France: le procès commence dans l'affaire Bettencourt

26/01/2015 11:31 EST | Actualisé 28/03/2015 05:12 EDT

PARIS - Le procès de dix personnes accusées d'avoir volé des centaines de millions d'euros en liquide et en oeuvres d'art à la femme la plus riche de France a finalement débuté, lundi.

L'audience a toutefois été suspendue jusqu'à mardi, quand on a appris que l'un des accusés a tenté de se suicider quelques heures avant le début du procès.

L'«affaire Bettencourt» se faufile à travers le système judiciaire français depuis plusieurs années. Elle concerne Liliane Bettencourt, l'héritière de 92 ans de l'empire de cosmétiques L'Oréal. Le magazine Forbes épingle sa fortune à 39 milliards $ US.

Un des dix accusés — Alain Thurin, l'ancien infirmier de Mme Bettencourt — a apparemment tenté de se pendre dimanche, ce qui a entraîné la suspension de l'audience jusqu'à mardi pour permettre aux avocats de débattre de différents points de droit.

La fille de Mme Bettencourt avait porté plainte en 2007 contre un des meilleurs amis de sa mère, le photographe Francois-Marie Banier, qu'elle accusait d'avoir soutiré des centaines de millions d'euros en liquide, en oeuvres d'art et autres faveurs à la riche héritière. L'enquête a finalement pointé du doigt neuf autres personnes, dont certains des plus proches conseillers et employés de Mme Bettencourt.

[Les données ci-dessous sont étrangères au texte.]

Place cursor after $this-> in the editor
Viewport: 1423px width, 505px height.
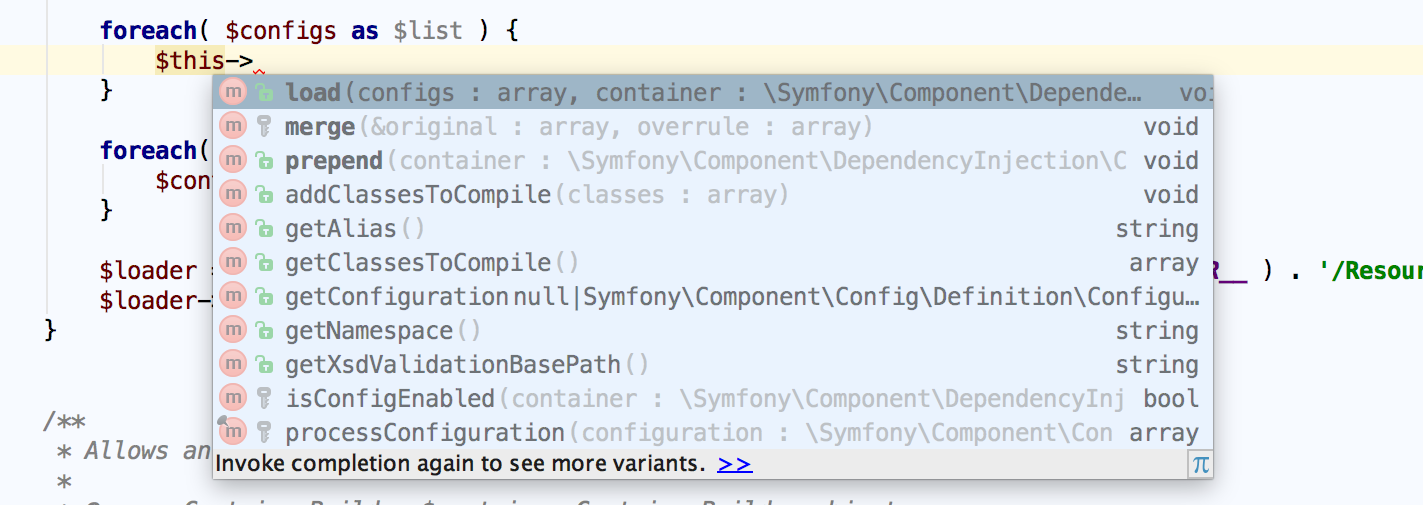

Mme Bettencourt souffre de démence et a été placée sous la responsabilité légale d'un de ses petits-fils il y a quatre ans.

L'ancien président français Nicolas Sarkozy avait également été éclaboussé par cette affaire. Il a été blanchi, en 2013, d'accusations préliminaires selon lesquelles il aurait lui aussi profité de la maladie de Mme Bettencourt pour lui soutirer des dizaines de milliers d'euros en financement politique illégal, lors de sa campagne victorieuse de 2007.

L'ancien trésorier de la campagne de M. Sarkozy, Éric Woerth, fait toutefois partie des dix personnes dont le procès s'est ouvert lundi à Bordeaux.